▶ _Tugas yang Dikerjakan_
Tolong lanjutkan tulisan di bawah tentang kunjungan ke Bumi Alit di Desa Panjalu, mulai sesudah kalimat terakhirnya.

▶ _Teks Halaman_
□ □ □ □

Kearifan Itu Telah Melestarikan Jejak Peradaban

Oleh : Heru Nugroho

Menjelang tahun baru 2009 kami (saya dan beberapa rekan) memutuskan untuk mengakhiri tahun 2008 dengan mengunjungi beberapa lokasi yangg diidentifikasi menyimpan jejak2 masa lalu negeri ini. Perjalanan selama tiga hari itu menyusuri daerah Kabupaten2 Garut-Ciamis-Banjar, Jawa Barat.

Karena keterbatasan waktu, tidak banyak tempat yg bisa kami kunjungi. Diantara-nya yg menarik perhatian saya adalah kunjungan ke Bumi Alit, sebuah lokasi tempat penyimpanan benda2 pusaka masa lalu di Desa Panjalu, Kabupaten Ciamis, Jabar. Kuncen (penunggu) tempat tersebut awalnya agak bingung menerima kami yg tiba di lokasi pas pada saat waktu maghrib. Meski tetap diterima, karena dikiranya kami punya itikad khusus, padahal aseli-nya, kami memang kemalaman karena habis mengunjungi tiga tempat terpisah sebelumnya...

Sang Kuncen mengira, kami adalah rombongan yg sedang mencari berkah atau sesuatu yg ada hubungannya dengan persoalan kebathinan. Dia hanya senyum2 ketika mendengar penjelasan dari kami yg ingin mencari informasi tentang histori tempat ini dan permohonan untuk mengambil gambar (photo) atas pusaka2 yg ada di tempat tersebut. Dia menyatakan bahwa dirinya bukanlah orang yg tepat untuk bisa memberi ijin atau menceritakan hal yg kami butuhkan itu.

Hanya karena sebuah keberuntungan lah, maka malam itu kami mendapat kesempatan bisa bertemu dan berdiskusi cukup panjang lebar dengan sesepuh wilayah tersebut. Sang Sesepuh sepakat dg saya bhw dia adalah penerus dari Pemangku Adat di wilayah tersebut yg secara turun temurun mewariskan tugas-nya kepada keturunan atau famili dekat. Menurutnya, Bumi Alit ini memiliki sejarah yg sangat panjang, bahkan dimulai sejak era pra sejarah, dimana saat aksara belum ditemukan.

□ □ □ □

▶ _Data Mentah_
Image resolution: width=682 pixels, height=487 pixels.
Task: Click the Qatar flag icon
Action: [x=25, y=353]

□ □ □ □

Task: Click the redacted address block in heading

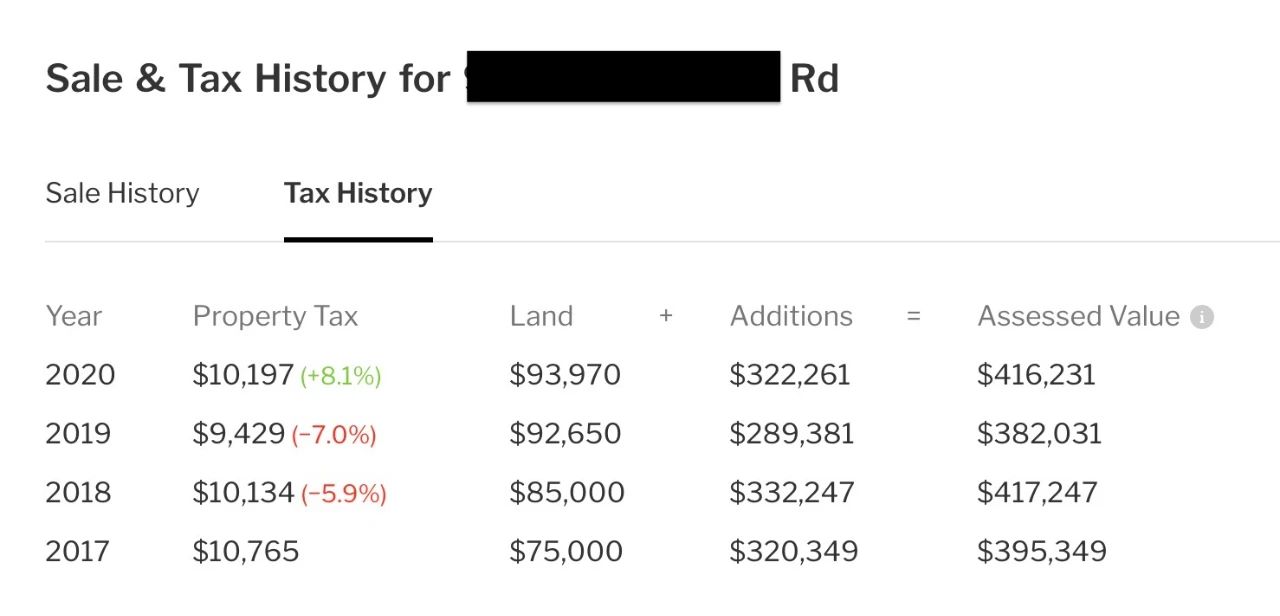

□ □ □ □

▶ _Jawaban Soal_
Literatur kesejarahan memberi informasi bahwa disana pernah berdiri sebuah kerajaan bercorak hindu antara abad 12 - 16. Namun sebelumnya, keberadaan kerajaan tersebut telah dirintis oleh keberadaan Kebataraan (semacam tempat suci yg menitikberatkan pada kegiatan spiritual atau keagamaan) sejak abad ke-7, seperiode dengan masa Kerajaan Galuh. Untuk masa sebelumnya, saya belum menemukan catatan yg saya anggap cukup kredibel.

Sang Pemangku adat yg awalnya heran dengan maksud kunjungan kami kesana, akhirnya bisa cerita dengan santai dan penuh canda. Cerita panjang lebar yg dipaparkan ke kami adalah cerita tentang asal muasal penguasa di wilayah Panjalu dan sekitarnya yg dikatakannya sudah eksis sejak jaman pra-sejarah, saat dimana aksara tulisan belum dikenal, hingga akhirnya berdiri Istana Bumi Alit yg merupakan semacam museum benda2 kuno bersejarah. Dengan segala kerendahan hati-nya, dia mengaku sebagai keturunan ke-14 dari seorang Penguasa yg pernah menguasai wilayah di Panjalu dan sekitarnya. Saat mengakhiri ceritanya, ada satu kalimat yg membuat saya tertegun, yakni: "begitulah FILOSOFI cerita tersebut, terserah situ memahami-nya".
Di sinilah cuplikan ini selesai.